Perhaps contrary to all expectations, opera seems to grow in popularity — especially the country house opera houses that have multiplied over the past few years. Glyndebourne, in Sussex, has long been famous for its peculiar British notion of getting all dressed up in black tie to picnic in a sometimes very damp garden, but the charm of the format is undeniable and it is now rivalled by summer seasons of opera at Garsington in Oxfordshire, Longborough in Gloucestershire’s rolling Cotswolds, Grange Park in Surrey (not to be confused with The Grange in Hampshire) Nevill Holt in Leicestershire and several others.

These are not so much festivals as seasons, with productions dotted through the calendar from June to September, but there is often an opening weekend on which you can catch two productions.
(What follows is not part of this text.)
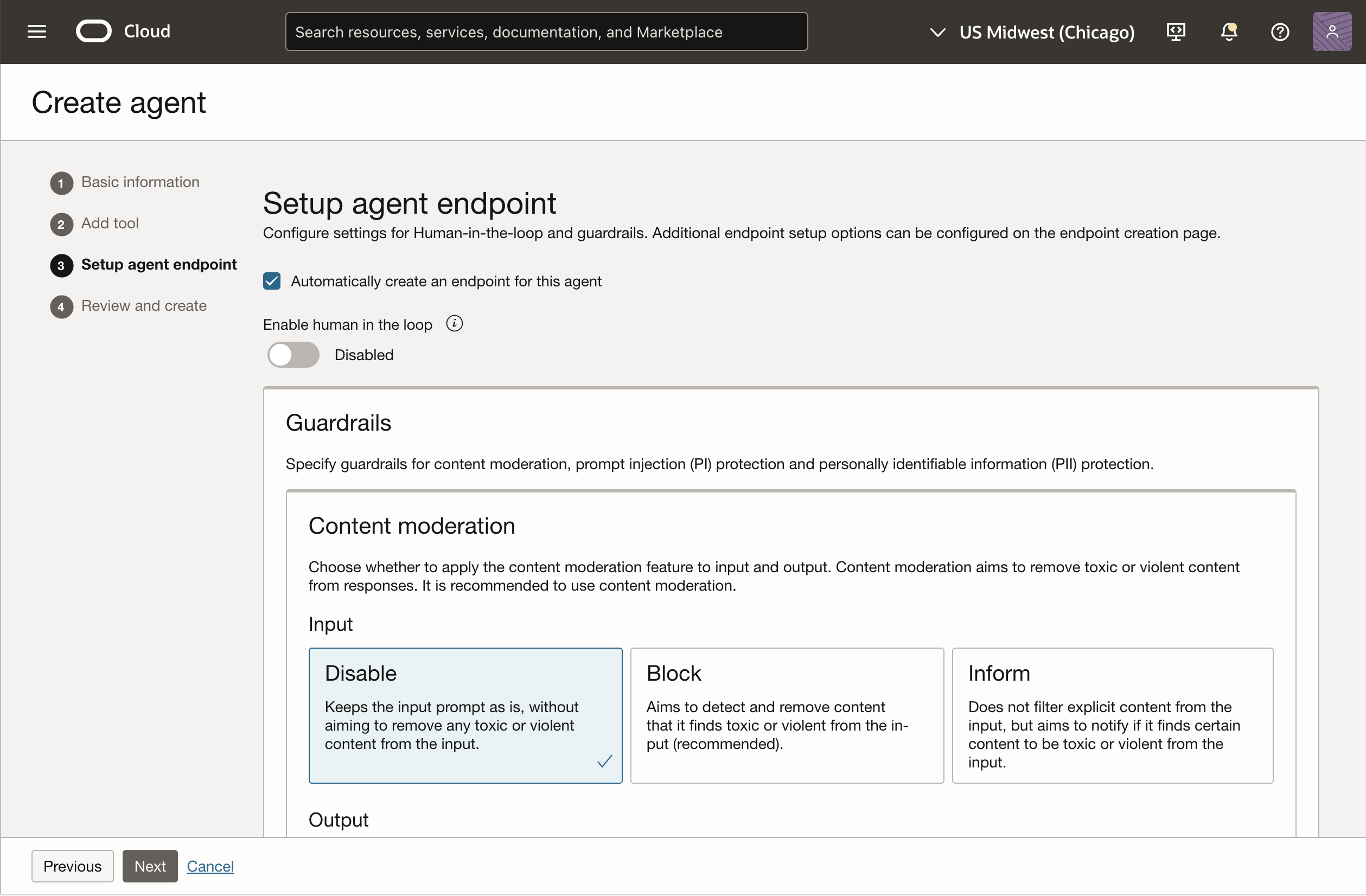
Task: Uncheck Automatically create an endpoint checkbox
Action: pyautogui.click(x=272, y=281)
Offerings usually highlight Mozart and Handel — though Longborough has a Wagnerian focus — and this year Grange Park moves into more popular territory with Rodgers and Hammerstein’s Oklahoma.

While such big-production musicals need the full staged treatment, folk music can thrive on a bale of hay (and often does). The Green Man festival, which takes place in mid-August, is among the most successful and has moved far beyond its folk roots to host big names across the genres in its stunning setting in the Brecon Beacons.
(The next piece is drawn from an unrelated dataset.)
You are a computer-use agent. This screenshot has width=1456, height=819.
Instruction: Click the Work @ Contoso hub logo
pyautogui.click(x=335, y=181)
Jazz, on the other hand, is essentially an urban genre. Cheltenham Jazz festival, established some 20 years ago, usually hosts a punchy international line-up over an intensive few days in May — a chance for full-body immersion in the genre. As in Edinburgh, the fringe scene in pubs and clubs around the town will also introduce younger and lesser known talents.

Cheltenham is a festival city, with a long-established classical music bonanza in June — specialising, over the years, in contemporary premieres — and fine science and literature festivals at other moments in the year.

What differentiates festival going from simply attending a concert or a gig is this sense of destination, and immersion. There is a qualitative difference. Whether it is the journey to a distant corner of these islands, a country house or a muddy field, or perhaps combining music-going with a daytime pleasure such as walking or exploring a new district — or even the discovery of different music, or of familiar music in a special setting — giving it time is essential.

The sense of entering another world and living it fully is the core of the festival experience. Music, like every art form, richly repays the quality of attention it is given.